公と同行する予定の父とは別に、私はできるだけ準備を急いで早めに家を出た。そのため思った以上に早く公爵家の近くまで来れた。
私の心は浮き立っていた。
三ヶ月で驚くほど身長が伸びたと自己申告する彼の成長具合を確認するいい機会だ。同年代の私よりも背が低いことが格別気になっているようなので、からかいの言葉は封印しなくてはいけないだろう。
まだ日は高いので、晩餐には余裕をもって望めそうだ。本当に、『どんな料理が出てきても対応できる褒め言葉』を一緒に考えてあげてもいい。
もちろん、美味しい食事が出てきて心からの褒め言葉を述べられるのが一番いいに決まっているのだが。
(実際、慣れない人間が料理をするときは食中毒が怖いから……)
そう、考えた時。
私の頭に情報が溢れた。
人生で二度目の感覚だ。
意識が遠のくほどの衝撃を受けた。
ガチガチと、不快な音が聞こえる。
そう思ったら、それは私の歯が噛みあう音だった。
私の身体は瘧のように震えて一切の力が入らなくなり、馬車のほんの些細な揺れに対処することが出来ずずるずると椅子を滑り落ちた。

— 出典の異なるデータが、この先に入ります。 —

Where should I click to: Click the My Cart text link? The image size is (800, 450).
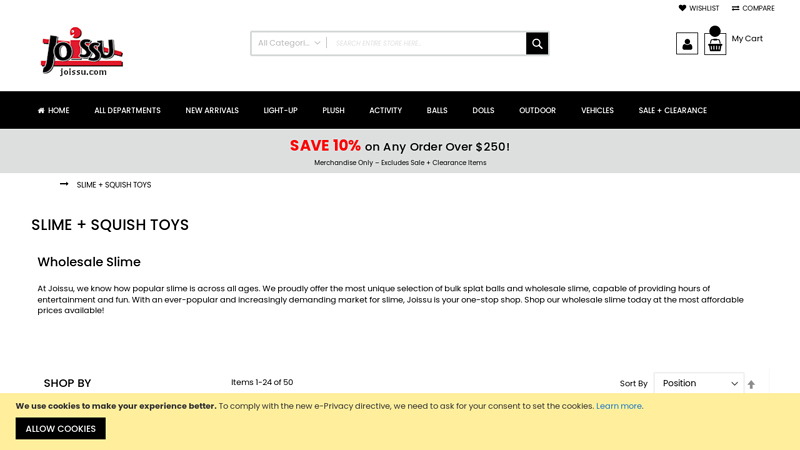(747, 39)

それには構わず、ガンガンと持てる限りの力で馬車の扉を叩いた。
「どうなさいました!? お嬢様!」
「こ、ここは、どこですか……? いえ、違う。ラナンクラ公爵の家まで、あとどれくらい?」
床に座ったまま顔を青ざめさせた、いかにも尋常でない様子の私に、けれど「もうすぐですよ」と答えが返ってくる。
「お願いします。できるだけ急いで。お願いします。お願い……。どれだけ揺れてもいいの! どうしても早く着きたいんです!」
すがりつかんばかりの私の剣幕に、戸惑いながらも頷きが返る。
馬車が走りだして、私は床から座椅子に必至でしがみついた。
思い出したのだ。
ゲームの中のヴォルフガング・アイゼンフートはヤンデレで、女嫌い。でも生まれた時からそうだったわけではない。
彼が狂ってしまうような、事件があった。
私の記憶を引き出す鍵になったのは『食中毒』。いや、『毒』という言葉。
ヴォルフガングは幼少期に、ある女性に毒を盛られたのだとゲームヒロインに語った。相手は新しい母になるかもしれないと思っていた人で、父親の誕生日の事だと。
未成熟の身体でありながらなんとか死の淵から生還した彼はその後、無理心中の末に冷たくなった父の亡骸に対面することになった。